**Problem**
Format the records below as a Markdown table with the columns Row and Record line, giving each nonblank line its own numbered row and skipping blank lines. Leave the pictures out.

Stored records
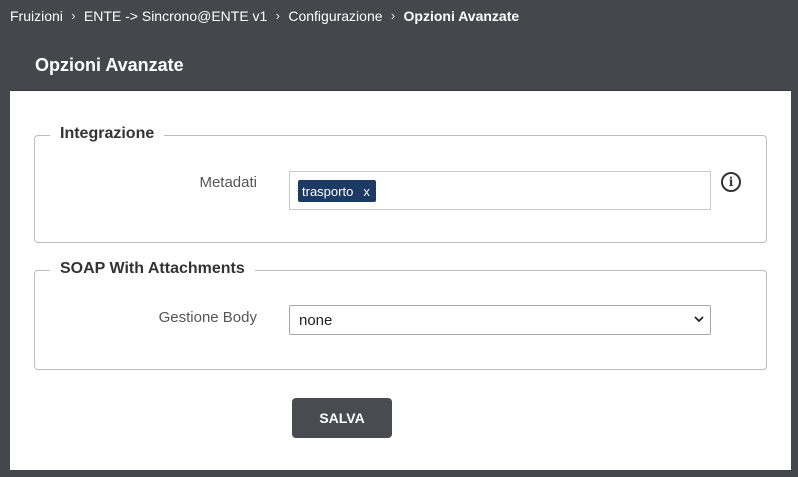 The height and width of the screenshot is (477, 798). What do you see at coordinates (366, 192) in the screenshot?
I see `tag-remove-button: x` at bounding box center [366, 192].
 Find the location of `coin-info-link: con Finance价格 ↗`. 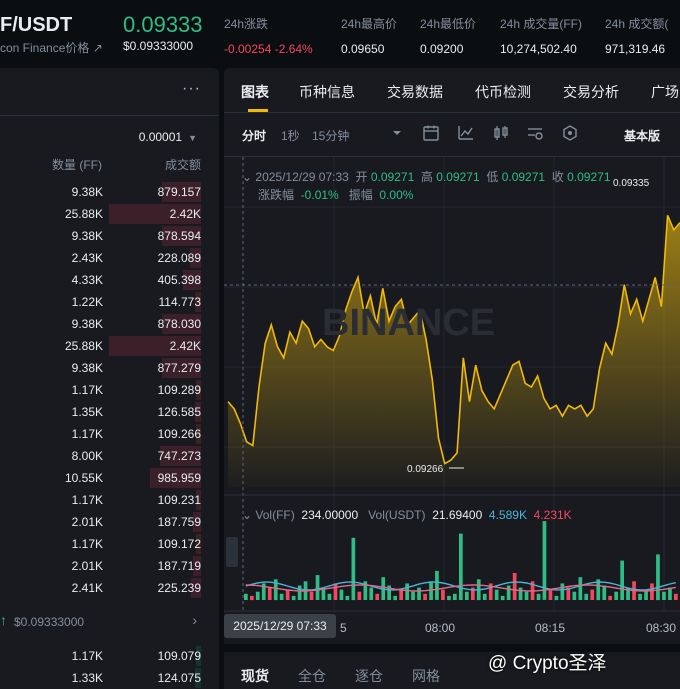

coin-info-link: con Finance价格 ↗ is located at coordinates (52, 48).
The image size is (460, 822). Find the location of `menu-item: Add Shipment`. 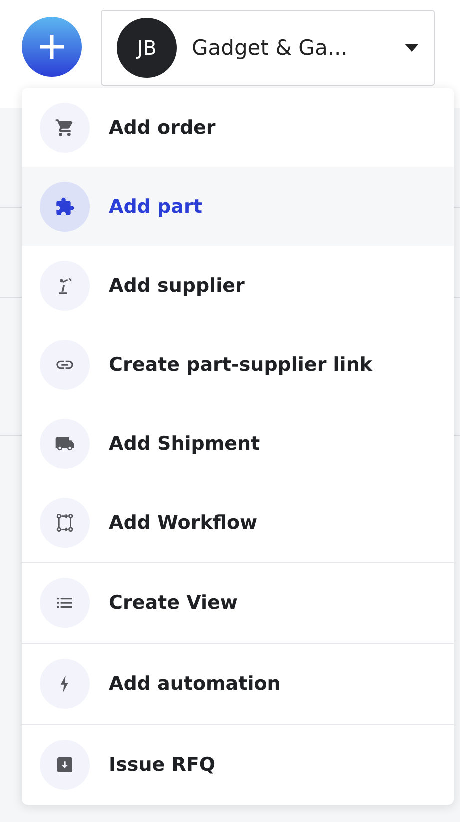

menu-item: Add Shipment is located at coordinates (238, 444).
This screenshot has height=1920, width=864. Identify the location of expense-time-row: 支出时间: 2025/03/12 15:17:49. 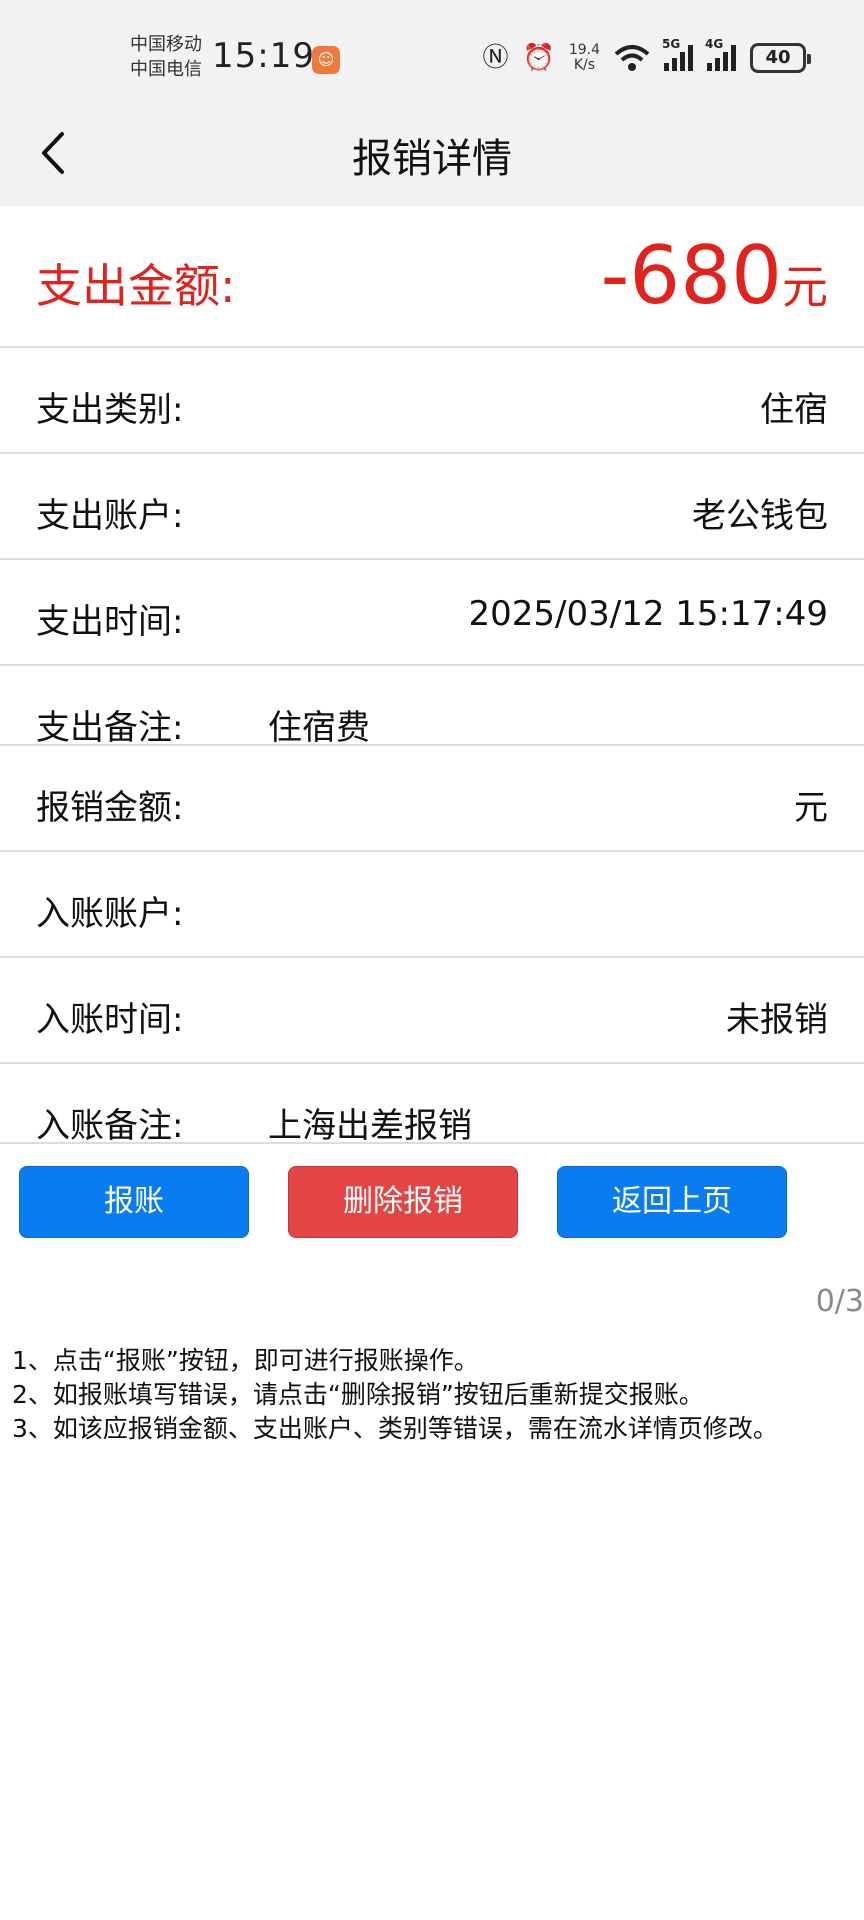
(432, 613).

**Solution to the exercise**
| Row | Record line |
|---|---|
| 1 |  The height and width of the screenshot is (477, 798). What do you see at coordinates (366, 192) in the screenshot? |
| 2 | I see `tag-remove-button: x` at bounding box center [366, 192]. |
| 3 |  Find the location of `coin-info-link: con Finance价格 ↗`.  |
| 4 | coin-info-link: con Finance价格 ↗ is located at coordinates (52, 48). |
| 5 | The image size is (460, 822). Find the location of `menu-item: Add Shipment`.  |
| 6 | menu-item: Add Shipment is located at coordinates (238, 444). |
| 7 | This screenshot has height=1920, width=864. Identify the location of expense-time-row: 支出时间: 2025/03/12 15:17:49.  |
| 8 | (432, 613). |